= Data to process =
┄┄┄┄┄┄┄┄┄┄
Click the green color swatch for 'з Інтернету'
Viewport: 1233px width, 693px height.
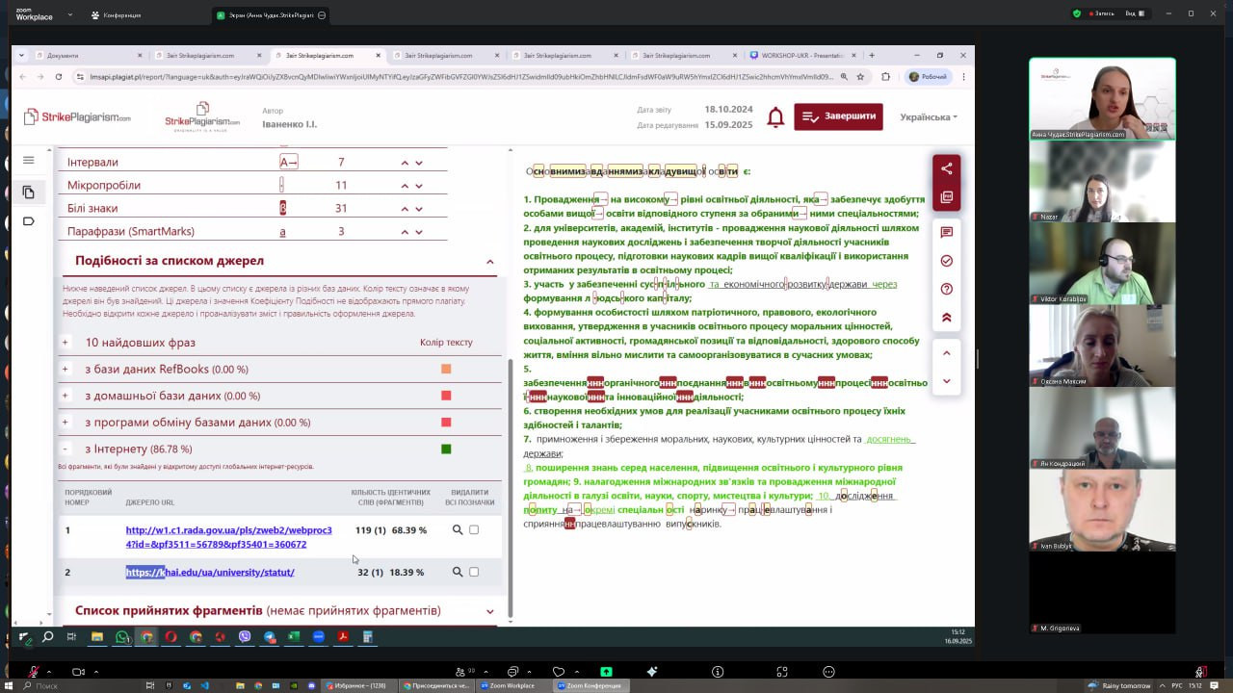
┄┄┄┄┄┄┄┄┄┄
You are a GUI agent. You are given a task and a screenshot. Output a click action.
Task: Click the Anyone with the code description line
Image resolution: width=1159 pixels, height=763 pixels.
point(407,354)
┄┄┄┄┄┄┄┄┄┄
= Work to complete =
Everything above from the line containing "Click the green" through the line containing "Viewport: 1233px width, 693px height." must be copied exactly. Nothing outside that range belongs in the answer.

= Solution below =
Click the green color swatch for 'з Інтернету'
Viewport: 1233px width, 693px height.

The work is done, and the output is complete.